According to the Mayo Clinic, "binge eating disorder" is a condition in which an individual "frequently consume[s] unusually large amounts of food." The US Department of Health and Human Services (HHS) Weight-Control Information Network (WIN) says that as many as 3.5% of American women and 2% of American men may have this eating disorder. An HHS WIN fact sheet says that binge eating disorder has an unknown etiology, with a mix of possible causes: psychological, emotional, social, and genetic.
Unlike bulimia, binge eating disorder does not involve self-induced vomiting or diarrhea; thus it often results in unhealthy weight gain. Doctors at the Mayo Clinic include the attainment and maintenance of a healthy weight as one of the goals of binge eating disorder treatment. They note that individual or group psychotherapy sessions may help to heal binge eating disorder. Specifically, cognitive behavioral therapy (CBT) may help to identify and mitigate the triggers of binge eating episodes; interpersonal psychotherapy may remediate binge eating disorders by improving the patient's ability to form healthy relationships with others; dialectical behavior therapy may help individuals with binge eating disorder to adopt behaviors to combat stressful situations that may provoke binge eating episodes.
Mayo Clinic staff note that no medication is currently approved to treat binge eating disorder, but mention a few types of medications sometimes prescribed off-label for individuals with the condition. Of tricyclic antidepressants (TCAs) and selective serotonin reuptake inhibitors (SSRIs), the Mayo Clinic states, "It's not clear how these can reduce binge eating." Of topiramate, an anti-seizure drug often marketed as Topamax, the Mayo Clinic says, "topiramate has ... been found to reduce binge-eating episodes," but cautions, "potentially it can cause serious side effects, so discuss these risks with your doctor." Some of these side effects include permanent loss of vision, metabolic acidosis, and suicidal thoughts or actions. Topiramate is also teratogenic; it can cause birth defects in the children of women who take it while pregnant.
Despite the limited evidence supporting the use of medication to address binge eating disorder, Shire Development LLC, a pharmaceutical firm, is backing a clinical trial of its drug Lisdexamfetamine dimesylate (commonly known as the ADHD drug Vyvanse) for the treatment of binge eating disorder. The study, identified in the national clinical trial registry as NCT01657019, has 84 locations, including the Lehigh Center for Clinical Research in Allentown.
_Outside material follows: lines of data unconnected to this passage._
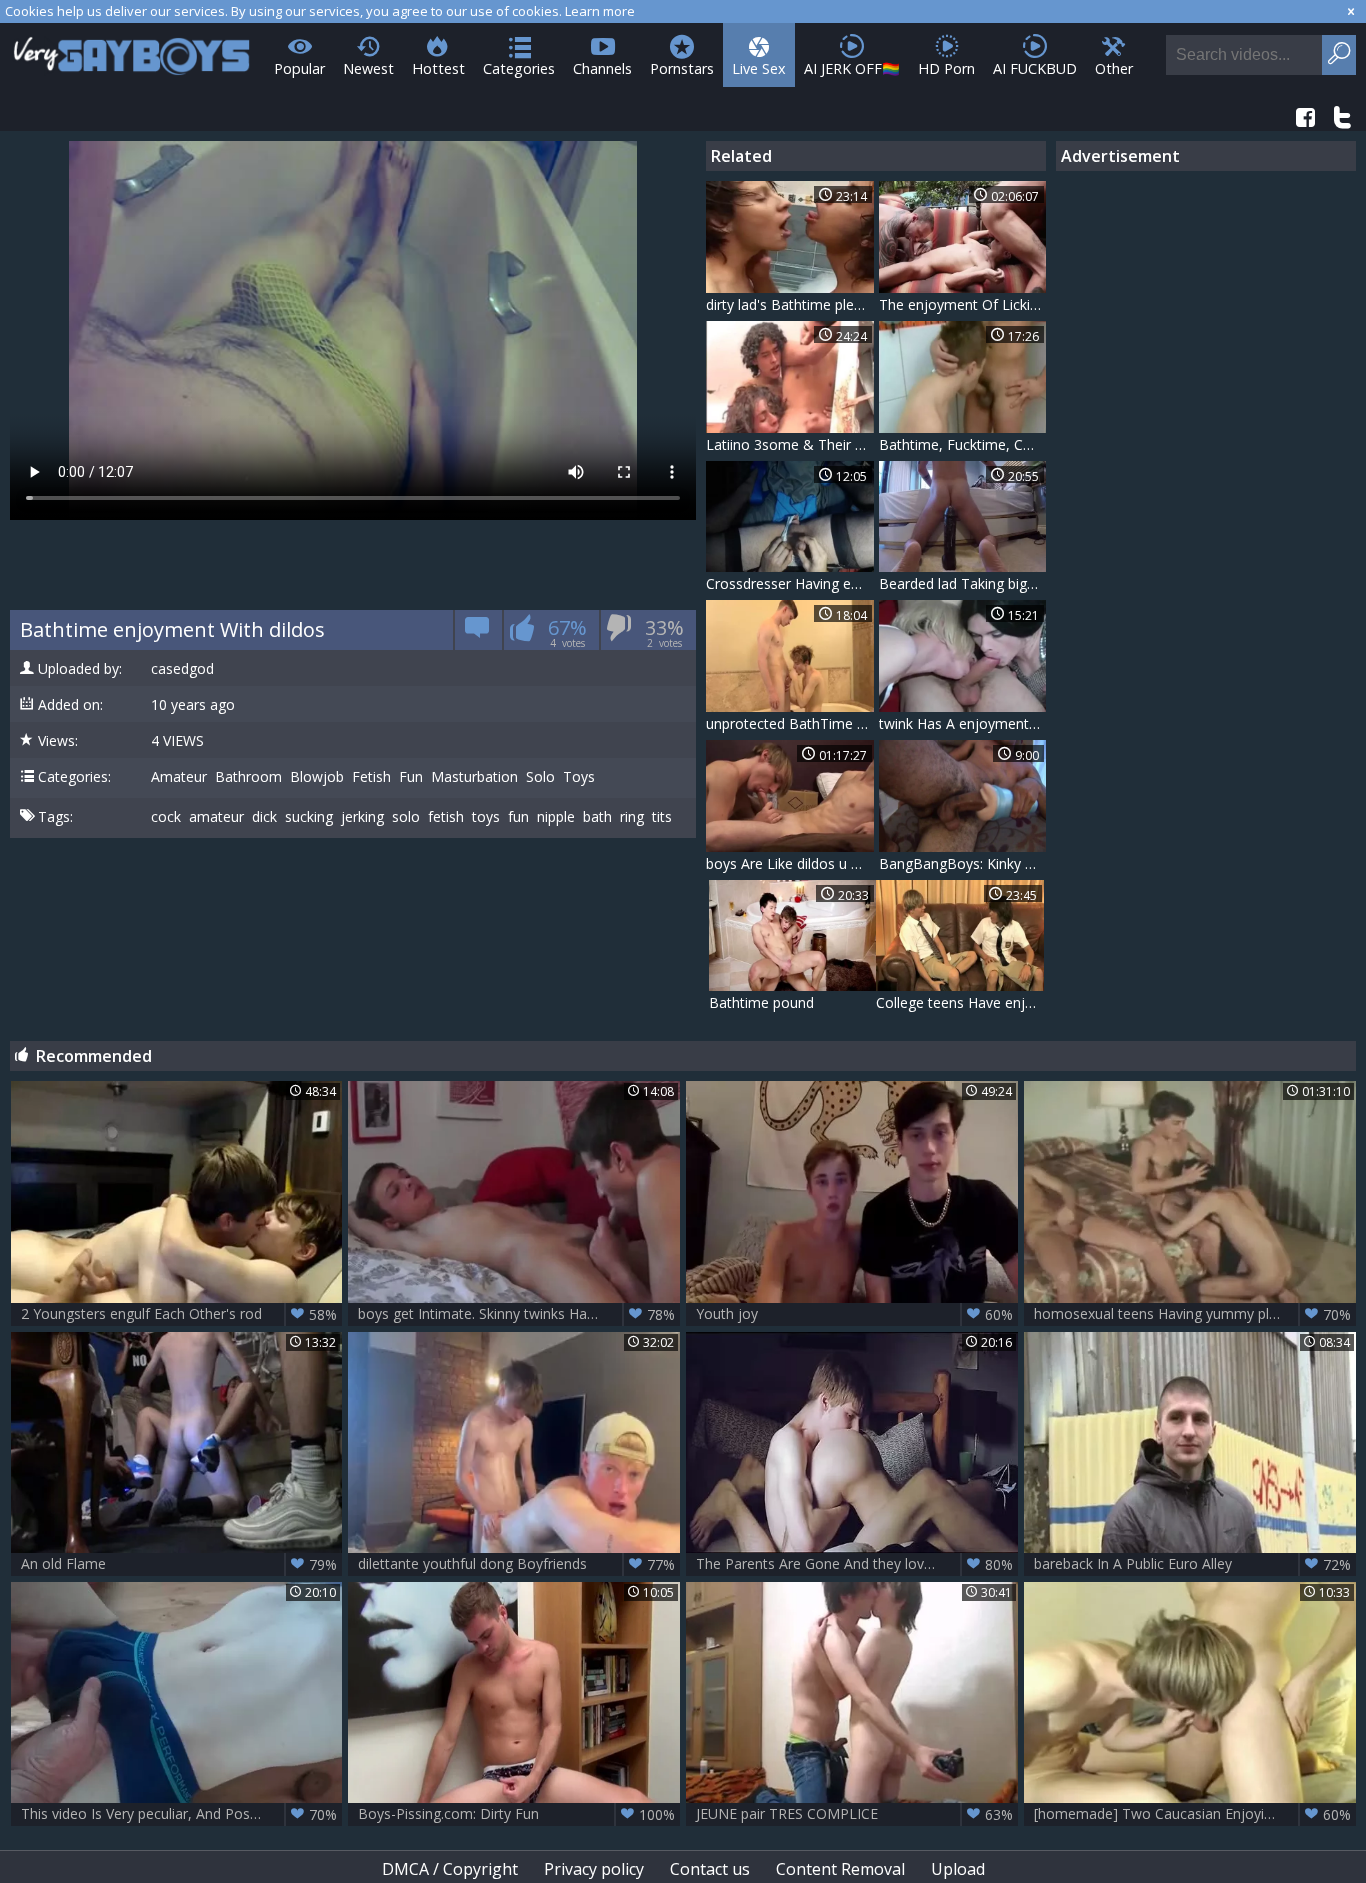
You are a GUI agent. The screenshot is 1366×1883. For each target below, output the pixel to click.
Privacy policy (594, 1869)
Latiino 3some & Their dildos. (790, 444)
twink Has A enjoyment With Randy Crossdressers (963, 723)
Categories (519, 68)
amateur (216, 817)
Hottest (438, 68)
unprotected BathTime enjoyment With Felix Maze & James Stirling (790, 723)
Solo (540, 777)
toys (486, 817)
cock (166, 817)
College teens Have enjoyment (960, 1002)
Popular (299, 68)
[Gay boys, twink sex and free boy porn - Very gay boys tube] (132, 49)
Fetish (371, 777)
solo (406, 817)
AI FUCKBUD (1035, 68)
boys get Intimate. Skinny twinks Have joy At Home (519, 1314)
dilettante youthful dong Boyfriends (516, 1564)
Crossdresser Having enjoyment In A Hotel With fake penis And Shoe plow (790, 583)
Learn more (600, 11)
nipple (556, 817)
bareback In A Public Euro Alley (1192, 1564)
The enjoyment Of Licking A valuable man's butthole (963, 304)
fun (518, 817)
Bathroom (248, 777)
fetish (446, 817)
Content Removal (840, 1869)
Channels (602, 68)
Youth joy (854, 1314)
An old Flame (179, 1564)
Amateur (179, 777)
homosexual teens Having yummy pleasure (1192, 1314)
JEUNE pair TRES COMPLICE (854, 1814)
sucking (309, 817)
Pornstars (682, 68)
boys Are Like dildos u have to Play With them (790, 863)
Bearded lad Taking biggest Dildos (963, 583)
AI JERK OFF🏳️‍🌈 (852, 68)
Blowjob (317, 777)
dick (264, 817)
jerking (362, 817)
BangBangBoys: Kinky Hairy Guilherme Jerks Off (963, 863)
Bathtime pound (761, 1002)
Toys (579, 777)
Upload (958, 1869)
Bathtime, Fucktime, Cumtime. (963, 444)
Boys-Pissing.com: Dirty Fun (516, 1814)
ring (632, 817)
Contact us (710, 1869)
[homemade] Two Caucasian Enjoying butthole (1192, 1814)
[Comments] (477, 633)
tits (662, 817)
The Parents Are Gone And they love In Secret (854, 1564)
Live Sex (759, 68)
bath (597, 817)
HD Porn (946, 68)
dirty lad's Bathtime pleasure (790, 304)
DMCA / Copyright (450, 1869)
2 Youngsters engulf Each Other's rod (179, 1314)
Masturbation (474, 777)
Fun (411, 777)
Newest (368, 68)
Lisexamfetamine dimesylate is known as a "prodrug," because it must be broken down by the body: split into the lysine component of the molecule and the active drug, dextroamphetamine. The trial currently recruiting patients is a phase III trial, which is generally used to confirm the safety and efficacy of a drug. The outcome measures of this trial are: the occurrence of treatment-emergent adverse effects (TEAEs) as a measure of safety (primary outcome), patients' scores on the Columbia Suicide Severity Rating Scale (C-SSRS) as a measure of safety (primary outcome), patients' scores on the Clinical Global Impressions of Improvement (CGI-I) scale (secondary outcome), patients' responses to the Eating Disorder Examination Questionnaire (EDE-Q) (secondary outcome), and patients' responses to the EuroQoL Group 5 Dimension 5-Level Self-Report Questionnaire (EQ-5D-5L) (secondary outcome).
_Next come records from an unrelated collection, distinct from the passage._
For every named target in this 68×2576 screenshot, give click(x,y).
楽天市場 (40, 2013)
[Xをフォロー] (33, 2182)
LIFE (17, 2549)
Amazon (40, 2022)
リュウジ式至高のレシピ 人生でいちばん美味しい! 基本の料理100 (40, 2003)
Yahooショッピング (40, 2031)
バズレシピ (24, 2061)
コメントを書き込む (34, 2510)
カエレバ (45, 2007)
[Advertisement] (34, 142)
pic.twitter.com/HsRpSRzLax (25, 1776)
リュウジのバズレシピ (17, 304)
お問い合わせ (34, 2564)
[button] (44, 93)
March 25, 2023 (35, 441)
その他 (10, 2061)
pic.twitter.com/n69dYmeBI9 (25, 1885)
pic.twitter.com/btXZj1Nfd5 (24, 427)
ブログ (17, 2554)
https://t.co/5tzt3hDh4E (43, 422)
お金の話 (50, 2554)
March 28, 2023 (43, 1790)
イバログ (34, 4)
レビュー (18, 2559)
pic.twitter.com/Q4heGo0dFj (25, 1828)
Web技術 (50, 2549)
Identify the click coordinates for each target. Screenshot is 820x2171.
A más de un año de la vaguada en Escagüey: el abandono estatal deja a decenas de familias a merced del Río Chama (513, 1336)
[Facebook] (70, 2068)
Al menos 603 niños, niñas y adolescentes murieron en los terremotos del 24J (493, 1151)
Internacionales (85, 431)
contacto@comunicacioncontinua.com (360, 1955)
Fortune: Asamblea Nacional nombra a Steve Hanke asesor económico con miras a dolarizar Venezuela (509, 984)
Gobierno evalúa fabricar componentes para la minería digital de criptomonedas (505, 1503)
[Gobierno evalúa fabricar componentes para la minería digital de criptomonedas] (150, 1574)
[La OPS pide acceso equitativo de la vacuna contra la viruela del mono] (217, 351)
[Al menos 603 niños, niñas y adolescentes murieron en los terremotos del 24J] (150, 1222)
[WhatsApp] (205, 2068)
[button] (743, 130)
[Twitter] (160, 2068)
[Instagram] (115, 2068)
Rigorous safety testing seems prudent, given the known side effects of Lisdexamfetamine dimesylate as administered for the treatment of ADHD. Reported side effects include sudden death, stroke, and heart attack in adults; the Vyvanse medication guide warns parents of children treated with Vyvanse to be on the lookout for "new psychotic symptoms such as hearing voices" and "seeing or hearing things that are not real." Additionally, researchers have found that prescription amphetamines "can produce marked psychological adverse events, including stimulant-induced psychosis." An article published in a 2009 issue of Molecular Psychiatry advises, "Assessments of central toxicity and adverse psychological effects ... of adults who receive prolonged courses of amphetamine treatment are warranted." In its most recent safety update concerning this class of drug, the FDA recommended that lisdexamfetamine dimesylate "generally not be used in patients with serious heart problems, or for whom an increase in blood pressure or heart rate would be problematic." The research and health communities will likely scrutinize the outcome of this study in order to determine what support, if any, it offers for the use of amphetamines in treating binge eating disorder.